Harfuch se alinea con transportistas y promete blindar carreteras
El titular de la Secretaría de Seguridad y Protección Ciudadana (SSPC), Omar García Harfuch, sostuvo una reunión con representantes de cámaras y asociaciones del autotransporte para atender las exigencias de seguridad en las carreteras federales de México, tras días de movilizaciones y bloqueos del sector. En el encuentro, el funcionario reiteró el compromiso del Gobierno de México de fortalecer la seguridad en las vías de comunicación y proteger a las y los transportistas que han denunciado robos, extorsiones y secuestros.
García Harfuch detalló que, por instrucciones de la presidenta Claudia Sheinbaum, el diálogo con los transportistas busca responder a la inconformidad detonada por los recientes bloqueos en las principales carreteras del país, donde el gremio reclamó la falta de condiciones mínimas de seguridad. Las protestas incluyeron cierres y megabloqueos en múltiples estados hacia finales de noviembre, con denuncias de delitos constantes contra operadores y empresas.
El secretario informó que, en coordinación con la Guardia Nacional y la Secretaría de Gobernación, se acordó reforzar los mecanismos de coordinación interinstitucional para atender la inseguridad en carreteras. Entre las medidas anunciadas están el seguimiento puntual a las carpetas de investigación abiertas en las fiscalías y el fortalecimiento de los operativos en los tramos con mayor incidencia delictiva.
Además, se integrarán acciones de la Estrategia Nacional contra la Extorsión para atender denuncias de este delito, uno de los principales reclamos del sector autotransporte junto con el robo a carga. El funcionario subrayó que se mantendrán reuniones continuas con las cámaras y asociaciones del autotransporte para dar seguimiento a los acuerdos y evaluar resultados en el corto y mediano plazo.
García Harfuch remarcó en redes sociales que el objetivo central es brindar mayores garantías de seguridad a un sector considerado estratégico para la economía nacional, al ser clave en el transporte de mercancías y el abasto en todo el territorio. El Gobierno Federal apuntó que estos compromisos se irán traduciendo en despliegues operativos específicos y ajustes permanentes a la estrategia conforme se mida la reducción de delitos en los corredores más conflictivos.
Análisis 4T
El encuentro de García Harfuch con las cámaras y asociaciones del autotransporte confirma que la seguridad en carreteras ya no puede tratarse sólo como un asunto policial, sino como un componente central de la soberanía económica del país: sin rutas seguras, el abasto, la producción y el trabajo de miles de familias quedan a merced del crimen organizado y de redes de extorsión que operan como poderes fácticos en los territorios.

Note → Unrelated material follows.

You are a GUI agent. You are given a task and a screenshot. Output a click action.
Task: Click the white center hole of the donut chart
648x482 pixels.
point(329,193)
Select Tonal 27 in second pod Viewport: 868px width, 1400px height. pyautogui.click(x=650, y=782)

A diferencia del viejo régimen, que solía minimizar los bloqueos y criminalizar la protesta sin atender el fondo, el diálogo directo con transportistas y la promesa de coordinar Guardia Nacional, fiscalías y Segob apunta a colocar al Estado por encima de los intereses privados y de los grupos delictivos, siempre que los acuerdos se traduzcan en resultados verificables y no sólo en anuncios.
La incorporación de la Estrategia Nacional contra la Extorsión al tema carretero es clave porque reconoce que el problema no se limita al robo de mercancías: se trata de una cadena de violencia que presiona a pequeños y medianos transportistas, encarece costos y termina repercutiendo en los precios que pagan las y los consumidores. Desde una visión de Cuarta Transformación, el reto es que estas mesas no se queden en interlocución con las grandes cámaras empresariales, sino que incluyan a choferes, cooperativas y organizaciones regionales, para que la política de seguridad en carreteras se construya desde abajo, con justicia social, y rompa de fondo con la lógica histórica de abandono estatal que permitió que el crimen se adueñara de los caminos del país.